• **Tasks for this exercise**:
(1) Copy the part of the discogram text that opens with the words containing "A discogram is performed" and closes with "disks are examined.", changing "three hours" to "two hours".
(2) List every complication that the discogram text names as a risk of the procedure.

• **Text excerpt**:
# # # # #

Spinal disks are spongelike cushions between the bones of the spine, called vertebrae. During a discogram, dye is injected into the soft center of one or more disks. The injection sometimes reproduces the back pain.

The dye also moves into any cracks in the disk's exterior, which can then be seen on an X-ray or CT scan. However, disks that show wear and tear don't always cause symptoms, so the usefulness of a discogram is debatable.

Why it's done

A discogram is an invasive test that generally isn't used for an initial exam of back pain. Your healthcare professional might suggest a discogram if your back pain persists despite conservative treatments, such as medicine and physical therapy.

Some healthcare professionals use a discogram before spinal fusion surgery to help identify which disks need to be removed. However, discograms are not always correct in identifying which disks, if any, are causing back pain. Many healthcare professionals instead rely on other tests, such as MRI and CT scanning, to diagnose disk problems and guide treatment.


A discogram is generally safe. But as with any medical procedure, a discogram carries a risk of complications, including:

  • Infection.
  • Worsening of chronic back pain.
  • Headache.
  • Injury to nerves or blood vessels in and around the spine.
  • Allergic reaction to the dye.

How you prepare

You might need to stop taking blood-thinning medicines for a time before the procedure. Your healthcare team will tell you what medicines you can take. You will not eat or drink the morning before the test.

What you can expect

A discogram is performed in a clinic or hospital room that has imaging equipment. You'll likely be there for up to three hours. The test itself takes 30 to 60 minutes, depending on how many disks are examined.

Before the procedure

Although you're awake during the procedure, you might receive a medicine to help you feel calm or less anxious. You also might be given an antibiotic to help prevent infection.

During the procedure

You will lie on a table on your stomach or side. After cleaning your skin, a member of your healthcare team may inject a numbing medicine to decrease pain caused by the insertion of the discogram needle.

Your healthcare team will use an imaging technique called fluoroscopy to watch the discogram needle enter your body. Fluoroscopy allows more-precise and safer placement of the needle into the center of the disk to be examined. A contrast dye is then injected into the disk. Next, an X-ray or CT scan is taken to see if the dye spreads.

# # # # #

• **Records**:

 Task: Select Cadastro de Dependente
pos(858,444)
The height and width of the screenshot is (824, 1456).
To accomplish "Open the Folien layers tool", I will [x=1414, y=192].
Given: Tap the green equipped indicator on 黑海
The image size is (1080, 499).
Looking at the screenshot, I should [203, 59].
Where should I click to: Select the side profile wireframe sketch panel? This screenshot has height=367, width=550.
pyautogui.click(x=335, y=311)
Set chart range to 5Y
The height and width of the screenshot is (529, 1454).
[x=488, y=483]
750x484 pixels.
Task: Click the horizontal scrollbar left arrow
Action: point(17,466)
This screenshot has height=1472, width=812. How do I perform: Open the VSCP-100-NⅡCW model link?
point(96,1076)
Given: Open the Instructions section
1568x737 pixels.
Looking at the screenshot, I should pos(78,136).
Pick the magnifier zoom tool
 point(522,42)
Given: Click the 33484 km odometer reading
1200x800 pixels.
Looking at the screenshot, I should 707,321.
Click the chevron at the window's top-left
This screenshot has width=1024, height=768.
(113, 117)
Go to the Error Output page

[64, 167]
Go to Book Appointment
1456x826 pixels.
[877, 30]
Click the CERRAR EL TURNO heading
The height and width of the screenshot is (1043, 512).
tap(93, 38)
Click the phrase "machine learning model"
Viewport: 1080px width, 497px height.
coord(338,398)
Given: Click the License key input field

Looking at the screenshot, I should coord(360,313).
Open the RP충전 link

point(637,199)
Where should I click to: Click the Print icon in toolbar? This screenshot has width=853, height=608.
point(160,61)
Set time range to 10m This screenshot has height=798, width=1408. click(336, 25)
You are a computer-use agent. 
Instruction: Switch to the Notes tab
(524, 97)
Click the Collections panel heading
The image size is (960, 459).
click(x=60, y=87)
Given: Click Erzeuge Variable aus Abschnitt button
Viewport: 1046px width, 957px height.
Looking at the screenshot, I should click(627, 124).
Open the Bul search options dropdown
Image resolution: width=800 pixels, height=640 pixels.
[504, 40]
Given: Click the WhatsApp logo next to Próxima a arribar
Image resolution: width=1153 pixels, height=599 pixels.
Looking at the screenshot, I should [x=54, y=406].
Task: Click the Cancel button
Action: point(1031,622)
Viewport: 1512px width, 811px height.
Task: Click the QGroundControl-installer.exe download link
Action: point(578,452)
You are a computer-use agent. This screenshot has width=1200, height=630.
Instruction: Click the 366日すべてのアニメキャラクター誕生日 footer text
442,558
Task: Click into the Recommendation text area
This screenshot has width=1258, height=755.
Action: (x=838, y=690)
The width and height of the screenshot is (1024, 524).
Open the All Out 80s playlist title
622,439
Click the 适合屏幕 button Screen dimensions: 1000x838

# # # # #

• **List of solutions**:
(1)
A discogram is performed in a clinic or hospital room that has imaging equipment. You'll likely be there for up to two hours. The test itself takes 30 to 60 minutes, depending on how many disks are examined.

(2)
- Infection
- Worsening of chronic back pain
- Headache
- Injury to nerves or blood vessels in and around the spine
- Allergic reaction to the dye